Japanese and Western review scores As of October 8, 2020.
| Game | Famitsu | Metacritic |
|---|---|---|
| Chaos;Head | 32/40 | – |
| Steins;Gate | 34/40 | 87/100 |
| Chaos;Head Love Chu Chu! | 26/40 | – |
| Steins;Gate: My Darling's Embrace | 30/40 | 73/100 |
| Robotics;Notes | 30/40 | 80/100 |
| Steins;Gate: Linear Bounded Phenogram | 34/40 | – |
| Chaos;Child | 31/40 | 76/100 |
| Steins;Gate 0 | 35/40 | 81/100 |
| Occultic;Nine | 33/40 | – |
| Robotics;Notes DaSH | 31/40 | – |

===Sales===
The Science Adventure series has been a commercial success for Mages, with the release of Chaos;Head and Steins;Gate helping establishing them as a game developer. In June 2011, Steins;Gate sales passed 300,000 copies sold, something Shikura noted as an achievement for its genre. A year later, he revealed that there had been more than 80,000 preorders for Robotics;Notes, which was a large improvement compared to Steins;Gates original release. Steins;Gate 0 similarly did well commercially, selling 100,000 copies during its first day, bringing the combined sales of all Steins;Gate games past one million copies. Chaos;Childs original release, however, failed to chart on Media Create's weekly top 50 sales list in Japan, selling an estimated 1,415 copies.

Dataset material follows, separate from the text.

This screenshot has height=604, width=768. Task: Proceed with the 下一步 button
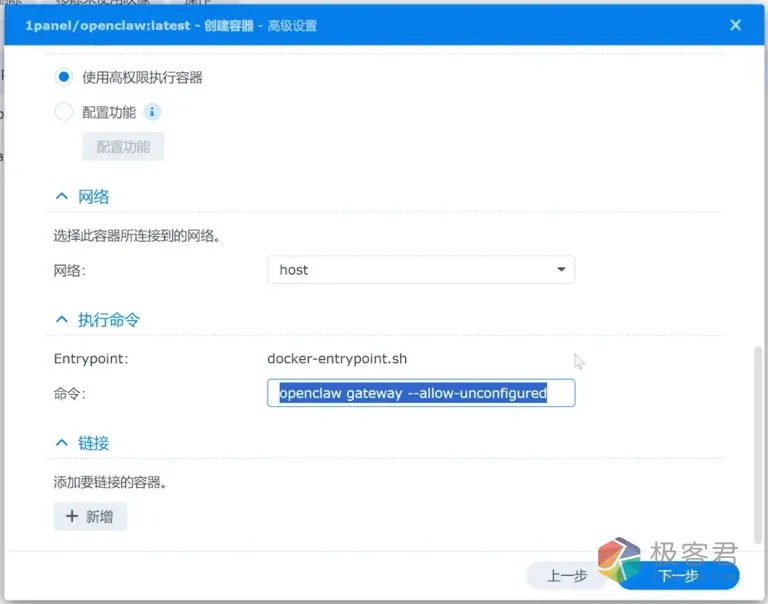(x=678, y=576)
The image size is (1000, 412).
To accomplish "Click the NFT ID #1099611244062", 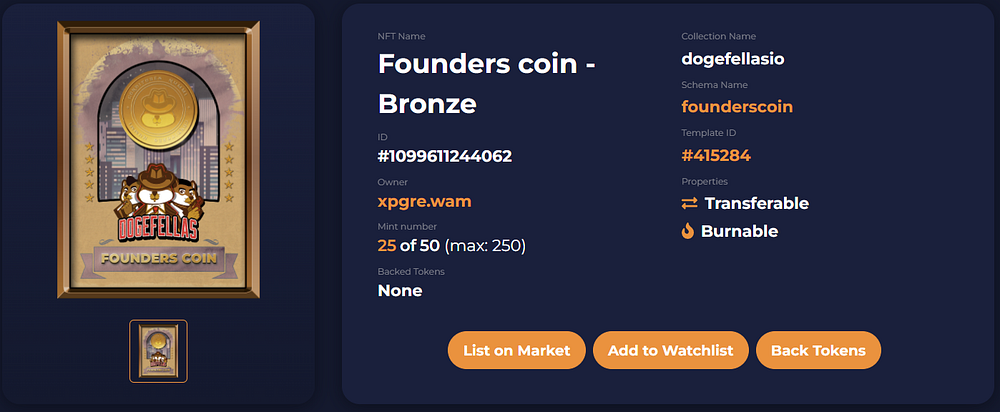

The English console releases of Steins;Gate performed "phenomenally" well, with a large majority of the sold copies being of the PlayStation Vita version; according to PQube's head of marketing, Geraint Evans, it was the game that made PQube break through and get noticed as a publisher. Steins;Gate Elites international PC release was among the best-selling new releases of the month on Steam. (Note: Based on total revenue for the first two weeks on sale)

==Related media and other appearances==
In addition to the games, the series has seen adaptations and spin-offs in several types of media, such as audio dramas, stage plays, light novels, and manga. There are also anime adaptations of all four of the main series games – Chaos;Head (2008), Steins;Gate (2011), Robotics;Notes (2012–13), and Chaos;Child (2017) – and of Occultic;Nine (2016), as well as Steins;Gate 0 (2018), a "final route" to the story of Steins;Gate 0. The Steins;Gate anime series was followed by the anime film Load Region of Déjà Vu in 2013. A live action Steins;Gate television series is also in production by Skydance Television. There are several music albums featuring the games' original soundtracks, as well as albums featuring new arrangements.

The Steins;Gate characters Kurisu Makise and Mayuri Shiina appear in the 2012 role-playing video game Nendoroid Generation. Kurisu also appears as a playable character along with the Chaos;Head character Rimi Sakihata in the 2011 fighting game Phantom Breaker, and along with the Robotics;Notes character Frau Koujiro in the 2013 game Phantom Breaker: Battle Grounds. Multiple Steins;Gate characters also appear as bosses in the 2013 role-playing game Divine Gate.

Our World is Ended is a Japanese science fiction visual novel developed by Red Entertainment and published by PQube in North America and Europe for the Nintendo Switch, PlayStation 4, and Microsoft Windows in 2019. But, this updated version, dubbed Judgement 7 - Our World is Ended was published by Mages in Japan for the Nintendo Switch, PlayStation 4 in 2019. Mages advertises this game as a "Masterpiece for Science Adventure fans".